Strona 1 z 1
Już powoli nie daje rady (hocd)
: 25 sierpnia 2020, o 23:24
autor: Ollisia
Witam, od jakiegoś czasu staram się ignorować
każda natrętna myśl dotycząca hocd.
Ale czasami nerwica podrzuca mi takie tematy że nie da się tego ignorować. czuje że przegrywam, czuje się mega źle z tym.
Do psychologa się nie przejdę bo mam dopiero 13 lat a nie powiem tego rodzicom. Pragnę dawnej siebie sprzed hocd.
Prosiłabym o przynajmniej słowa otuchy, jakieś linki dotyczących leczenia się z nerwicy.
Re: Już powoli nie daje rady (hocd)
: 25 sierpnia 2020, o 23:43
autor: lubieplacki13
Cześć Olu. Po pierwsze bardzo ci współczuję, że w tak młodym wieku Cię to dopadło. Dobra myśl jest taka, że oczywiście jesteś jeszcze bardzo młoda, a jesteś świadoma co ci dolega i chcesz z tym walczyć.
Z jakiego powodu nie powiesz tego rodzicom? Wstydzisz się zaburzenia, czy z jakiegoś powodu boisz się ich reakcji? Czy nie są wyrozumiali? Może przeczytaj im na czym polega te zaburzenie, by chociaż zrozumieli z czym się zmagasz. Za 7 dni dodatkowo rozpoczyna się rok szkolny, jak rozmowa z rodzicami nie poskutkuje to może warto się skontaktować z psychologiem szkolnym?
natr-tne-kowe.html
Tutaj masz link do działu poświęconego natręctwom.
Re: Już powoli nie daje rady (hocd)
: 26 sierpnia 2020, o 11:45
autor: Ollisia
Dlatego im nie mówię bo chodzi mi o temat nerwica podsyła mi "że niby jest lesbijką" ignoruje to za każdym razem ale widzę że z dnia na dzień wysiadam nie wiem czy to wina nerwicy czy powstaje coś innego. Słyszałam że ludzie mający hocd szybko z tego wychodzą więc to mnie pociesza.
Dziękuję za wsparcie
Re: Już powoli nie daje rady (hocd)
: 26 sierpnia 2020, o 11:48
autor: lubieplacki13
Ollisia pisze: ↑26 sierpnia 2020, o 11:45
Dlatego im nie mówię bo chodzi mi o temat nerwica podsyła mi "że niby jest lesbijką" ignoruje to za każdym razem ale widzę że z dnia na dzień wysiadam nie wiem czy to wina nerwicy czy powstaje coś innego. Słyszałam że ludzie mający hocd szybko z tego wychodzą więc to mnie pociesza.
Dziękuję za wsparcie
Rozumiem, że boisz się, że przestraszą się, że jesteś lesbijką? Spróbuj im jakoś to od początku przedstawić jako zaburzenie.

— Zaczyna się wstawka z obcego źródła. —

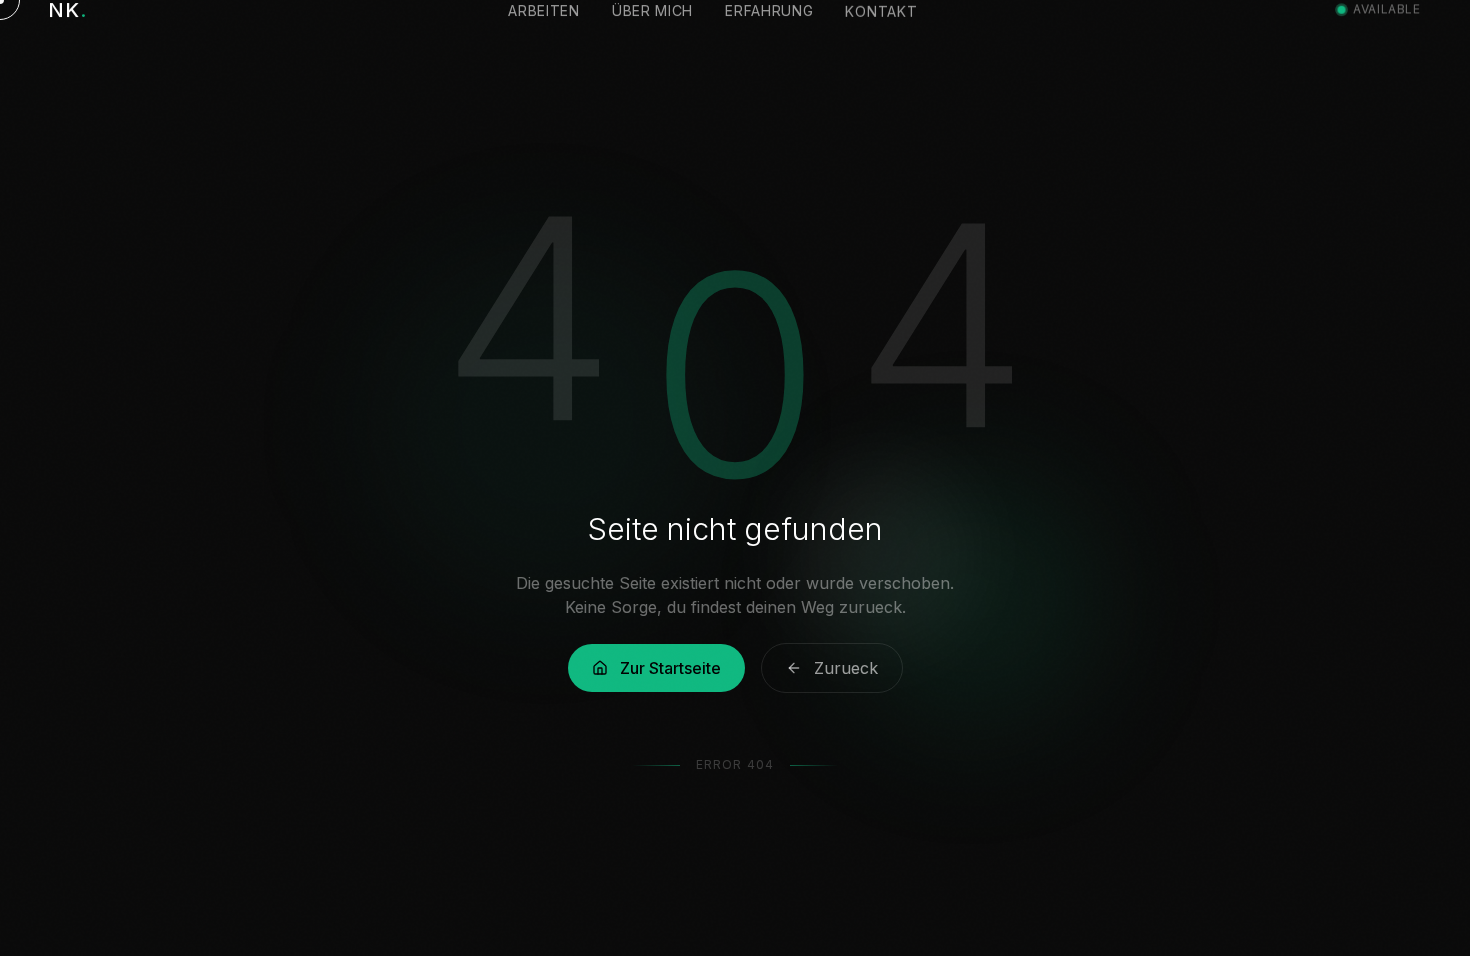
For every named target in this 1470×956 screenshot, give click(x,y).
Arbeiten (544, 38)
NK (67, 38)
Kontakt (881, 38)
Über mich (652, 38)
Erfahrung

Re: Już powoli nie daje rady (hocd)
: 26 sierpnia 2020, o 19:39
autor: Aleksandra705
Hej, mimo, że jestem starsza, (mam 21 lat), to o co piszesz bardzo przypomina mi mnie sprzed roku. Gdy już praktycznie uporałam się z myślami, te ciągle nawracały, znajdowały sobie inne pole. Tak jak w Twoim przypadku, co powie rodzina, a co jeśli pomyślą, że naprawdę jestem lesbijką. To ciągłe podsyłanie myśli "jesteś lesbijką!" albo "oni na pewno pomyślą, że jestem lesbijką". Miałam dokładnie takie myśli, kiedy zwierzyłam się przyjaciółce. "A co jeśli ona naprawdę pomyśli, że jestem homo?". Nie wiem, czy Cię to uspokoi, ale naprawdę, to tylko lęk, kompletnie odizolowane i niewspółgrające z Tobą myśli.
Ja idąc na terapię, dopiero podczas któregoś spotkania, powiedziałam o moich myślach, bo panicznie się bałam reakcji Pani psycholog, że powie mi, że to co mówię, wskazuje na to, że jestem homoseksualna. Także nie musisz mówić rodzicom wprost, ani nawet od razu na wizycie. Powiedz, że potrzebujesz pomocy, bo nie radzisz sobie z lękiem. Gwarantuję, że najgorzej jest zacząć, umówić się na pierwszą wizytę, początki są trudne, ale warto!
Re: Już powoli nie daje rady (hocd)
: 26 sierpnia 2020, o 20:23
autor: martinsonetto
Najlepiej wytłumaczyć najpierw tak to innym jak działa nerwica, ja tak zrobiłem względem partnerki jak miałem rocd.